L'article L. 3212-3 dudit code prévoit qu' en cas d' urgence , lorsqu'il existe un risque grave d'atteinte à l'intégrité du malade, le directeur d'un établissement mentionné à l'article L. 3222-1 peut, à titre exceptionnel, prononcer à la demande d'un tiers l'admission en soins psychiatriques d'une personne malade au vu d'un seul certificat médical émanant, le cas échéant, d'un médecin exerçant dans l'établissement . Dans ce cas, les certificats médicaux mentionnés aux deuxième et troisième alinéas de l'article L. 3211-2-2 sont établis par deux psychiatres distincts .
Sans remettre en cause la gravité de l'état de santé de Mme [O], son conseil soutient que la seconde condition d'urgence fixée par l'article L 3212-3 du CSP se traduisant par l'impossibilité de recueillir l'avis d'un second médecin extérieur à l'établissement hospitalier, fait défaut et ne peut pas se déduire des éléments du dossier de sorte que le recours à la procédure dérogatoire n'était pas justifié.

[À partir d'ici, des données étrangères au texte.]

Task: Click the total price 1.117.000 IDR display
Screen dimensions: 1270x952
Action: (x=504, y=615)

En l'espèce, l'admission de Mme [O] en hospitalisation complète , à la demande d'un tiers, en l'occurrence, son fils, repose sur le certificat délivré le 19 juin 2026 par le Dr [R] médecin psychiatre CHGR, ayant constaté 'un état dépressif sévère à tonalité mélancolique caractérisé par une tristesse envahissante, un ralentissement psychormoteur majeur, une clinophilie importante, un mutisme partiel et une altération significative rendant l'entretien peu informatif; il existe un risque suicidaire majeur dans un contexte de geste récent de strangulation, sans critique du passage à l'acte et sans facteur protecteur -identifié.
La patiente demeure peu accessible à l'évaluation de ce risque.

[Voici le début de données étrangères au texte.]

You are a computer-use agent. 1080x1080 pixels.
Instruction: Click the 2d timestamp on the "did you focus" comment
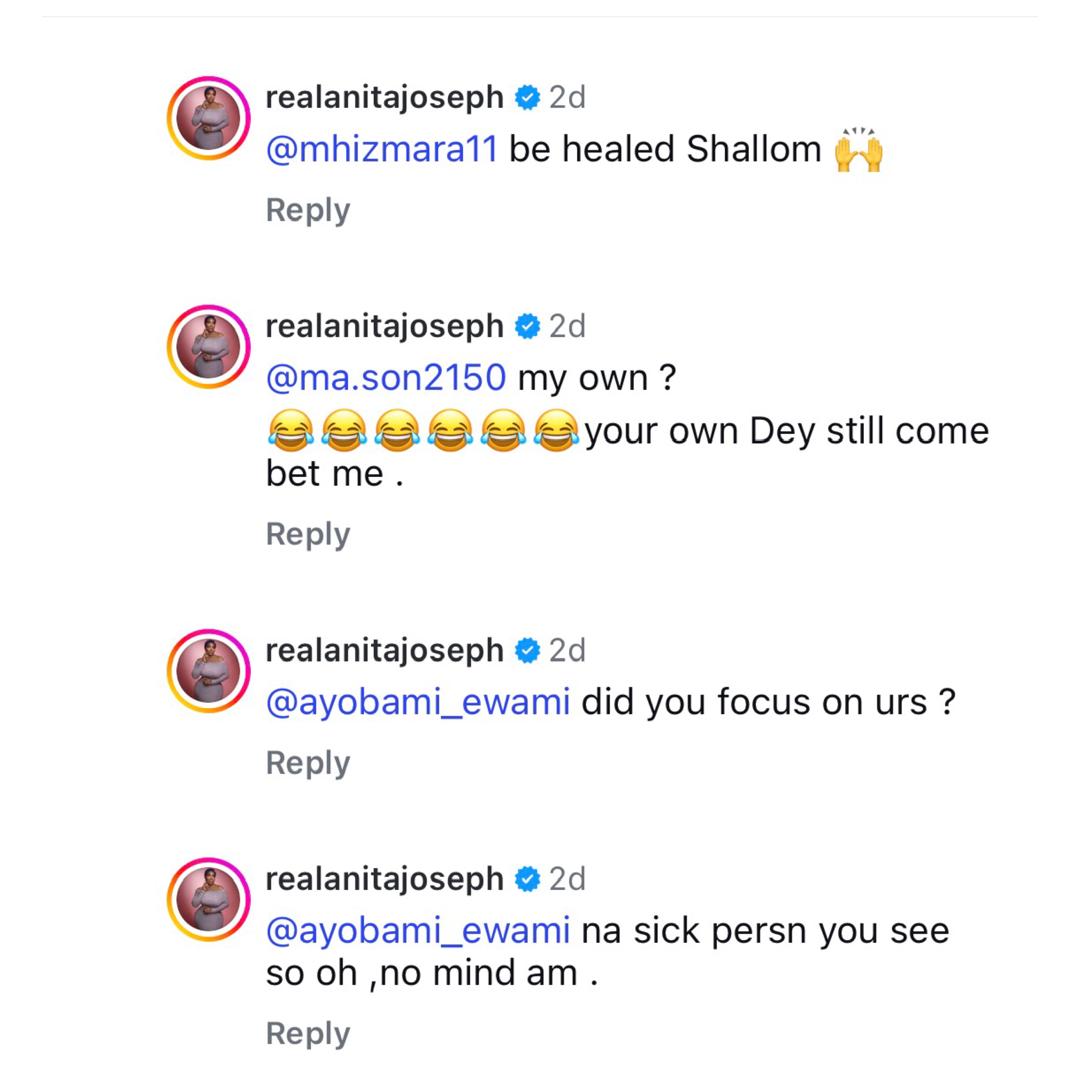pyautogui.click(x=567, y=651)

Par ailleurs, elle présente des signes de deshydratation extracellulaire nécessitant une prise en charge somatique rapprochée, tout en s'opposant aux soins proposés notamment à la mise en place d'une perfusion.
Les troubles psychiatriques observés altèrent gravement son jugement et son discernement. Son consentement aux soins est impossible. Son état nécessite des soins immédiats assortis d'une surveillance médicale constante sous la forme d'une hospitalisation complète et continue.(..)'
Les éléments énoncés dans ce certificat initial caractérisent non seulement une situation de danger pour l'intégrité de la patiente mais aussi l'urgence de sa prise en charge médicale en ce qu'il est fait mention des circonstances de son entrée en hospitalisation en lien avec une tentative de suicide, la persistance de troubles psychiatriques sévères faisant craindre un nouveau passage à l'acte et l'existence d'un état de santé dégradé nécessitant des soins rapprochés du fait d'une attitude opposante aux soins ( perfusion) .
Dès le lendemain, soit le 20 juin 2026, un second médecin spécialisé le Dr [D] a confirmé la nécessité de recourir au régime de l'hospitalisation complète de Mme [O], confirmé le surlendemain par celui du Dr [G] -le 22 juin 2026.
Dans ces conditions, la situation de Mme [O] dont les troubles mentaux l'empêchaient de consentir aux soins rendus urgents par un état de santé dégradé était de nature à justifier lors de son admission le recours à une procédure dérogatoire du régime commun , visée par l'article L 3212-3 du CSP.